Work to complete — Note every line in the entries that contains the string "each", and copy it.

Given data —

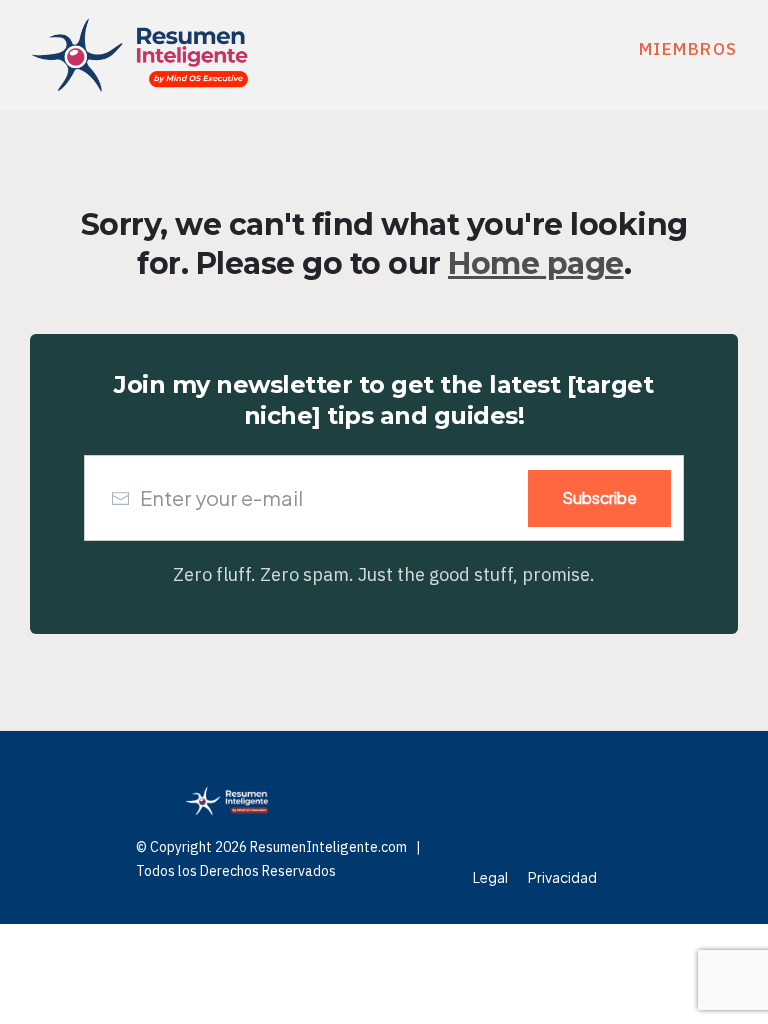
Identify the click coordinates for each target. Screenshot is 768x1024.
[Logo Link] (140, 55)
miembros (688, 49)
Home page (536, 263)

---

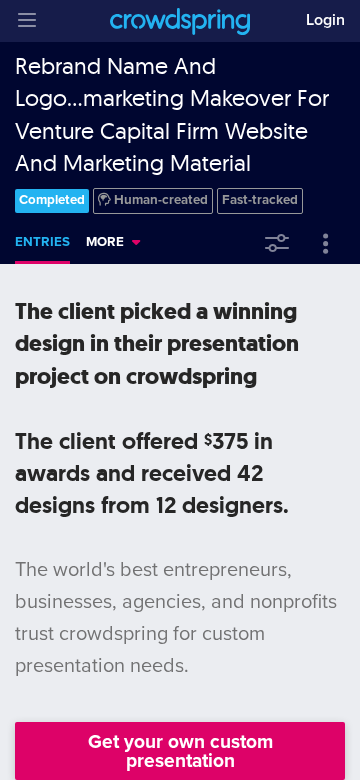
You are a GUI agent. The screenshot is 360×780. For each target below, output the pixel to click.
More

Response —
Identify the click coordinates for each target. Screenshot is 768x1024.
You are a GUI agent. The screenshot is 360×780. For each target below, output the pixel to click.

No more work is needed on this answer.